To this end and to help maintain strong performance in other areas, the Board approved the Action Plan to Improve the Performance of Rosneft’s Board of Directors that takes into account the 2019 external assessment by Ernst & Young as an independent consultant.

Update of the Succession Plan for Directors and Members of the Management Board to reflect Bank of Russia’s recommendations and the 2019 external assessment of the Board by Ernst & Young. The Plan seeks to guarantee succession in the Company’s management bodies and preserve the Board of Directors and Management Board’s best practices ensuring consistency with the Company’s development strategy.

Rosneft Oil Company’s Regulation on Evaluation of Rosneft Board of Directors Performance.

In 2020, the Board of Directors continued expanding its ESG and sustainable growth agenda.
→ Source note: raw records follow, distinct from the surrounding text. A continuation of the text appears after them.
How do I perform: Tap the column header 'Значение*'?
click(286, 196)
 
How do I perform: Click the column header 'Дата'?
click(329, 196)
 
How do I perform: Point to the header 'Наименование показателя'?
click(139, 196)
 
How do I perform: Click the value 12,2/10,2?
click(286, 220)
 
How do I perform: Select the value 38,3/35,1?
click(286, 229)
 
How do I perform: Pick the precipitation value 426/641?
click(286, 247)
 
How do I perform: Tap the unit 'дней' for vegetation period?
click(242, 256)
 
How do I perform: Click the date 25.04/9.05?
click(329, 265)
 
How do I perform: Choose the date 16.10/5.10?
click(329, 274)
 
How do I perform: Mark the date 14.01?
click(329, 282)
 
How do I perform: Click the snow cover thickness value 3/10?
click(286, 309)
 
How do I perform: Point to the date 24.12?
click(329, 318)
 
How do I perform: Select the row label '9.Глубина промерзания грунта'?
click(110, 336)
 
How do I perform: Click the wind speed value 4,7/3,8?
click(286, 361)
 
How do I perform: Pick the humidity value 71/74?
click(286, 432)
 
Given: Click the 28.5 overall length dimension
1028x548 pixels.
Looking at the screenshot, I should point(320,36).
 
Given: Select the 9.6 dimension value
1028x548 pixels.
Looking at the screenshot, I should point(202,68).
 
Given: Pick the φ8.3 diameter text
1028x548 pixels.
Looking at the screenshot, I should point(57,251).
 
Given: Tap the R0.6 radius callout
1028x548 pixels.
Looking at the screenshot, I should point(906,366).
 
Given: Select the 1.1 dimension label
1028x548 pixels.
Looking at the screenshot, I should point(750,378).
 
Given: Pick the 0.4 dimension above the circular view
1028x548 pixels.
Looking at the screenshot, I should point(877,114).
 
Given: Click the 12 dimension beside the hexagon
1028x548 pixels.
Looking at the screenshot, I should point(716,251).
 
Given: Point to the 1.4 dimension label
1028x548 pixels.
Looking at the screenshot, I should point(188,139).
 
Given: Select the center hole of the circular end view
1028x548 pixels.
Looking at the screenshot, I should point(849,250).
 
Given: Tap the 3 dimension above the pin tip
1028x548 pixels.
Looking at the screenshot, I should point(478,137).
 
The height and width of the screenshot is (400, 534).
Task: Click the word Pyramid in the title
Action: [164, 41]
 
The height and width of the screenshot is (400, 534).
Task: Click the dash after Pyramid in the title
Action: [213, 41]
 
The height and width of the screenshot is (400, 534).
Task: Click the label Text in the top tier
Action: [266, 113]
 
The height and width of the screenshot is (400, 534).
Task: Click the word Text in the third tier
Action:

In particular, by vesting the Strategic Planning Committee, which was renamed the Strategy and Sustainable Development Committee, with additional powers to review ESG-related matters, the Board will be able to focus more closely on the Company's green projects.

The following internal documents were approved/amended:

  • Policy on Onshore Oil Production;
  • Policy on Gas Business;
  • Information Security Policy;
  • Working Capital Management Policy;
  • Policy on Internal Audit;
  • Regulations on Rosneft Board Committees.

The following programmes and reports were reviewed/approved:

  • Sustainability Report 2019;
  • reports on the activities of the Board's committees in 2019–2020;
  • Energy Saving Programme for 2020–2024 and report on the programme implementation in 2019;
  • report on the Company's HSE activities in 2019 and preliminary results of 2020;
  • report on the Information Policy implementation in 2020;
  • report on the Innovative Development Programme progress in 2019;
  • reporting on the identification of company-wide financial and operational risks for 2021.

The following documents and criteria related to remuneration were approved:

  • performance indicators of Rosneft's top managers for 2020;
  • normalised KPIs of top managers for the 2019 annual bonus calculation, and their performance and bonus amount for 2019.

The Board of Directors conducted corporate procedures with respect to more than 60 interested party transactions.

Plans for 2021

The Board of Directors approves its work plans and meeting schedule semi-annually.

The work plan takes into account the proposals of members of the Board, executive bodies and top management, and always includes the following matters:

  • oversight of the Strategy performance;
  • reviewing the business plans and results;
  • implementation/revision of Rosneft’s Long-Term Development Programme;
  • approval of management’s collective and individual KPIs;
  • assessment of the Board performance;
  • preparations for the General Shareholders Meetings.

The Company’s Corporate Governance Code defines the list of additional issues that the Board of Directors seeks to consider in person.

The committees of the Board of Directors plan their activities taking into account the schedule of the Board of Directors’ meetings.

Committees of the Board of Directors

The Board of Directors has three committees:

  • Audit Committee;
  • HR and Remuneration Committee;
  • Strategy and Sustainable Development Committee

The committees are set up and their chairs elected at the first meeting of the Board of Directors in its new composition (in 2020, the meeting was held in absentia).

The committees are appointed and perform their functions in accordance with Rosneft Regulations Procedure for Formation and Work of Rosneft Board of Directors Committees

Committees of the Board of Directors

Members of the Audit Committee

Hans-Joerg Rudloff — Chairman
(independent director)

Matthias Warnig
(independent director)

Oleg Viyugin
(independent director)

Members of the HR and Remuneration Committee

Matthias Warnig — Chairman
(independent director)

Hans-Joerg Rudloff
(independent director)

Faisal AlsuwaidiFaisal Alsuwaidi was elected to the Committees on 5 June 2020.

Members of the Strategy and Sustainable Development Committee

Robert Dudley — Chairman

Alexander Novak — Deputy Chairman

Faisal AlsuwaidiFaisal Alsuwaidi was elected to the Committees on 5 June 2020.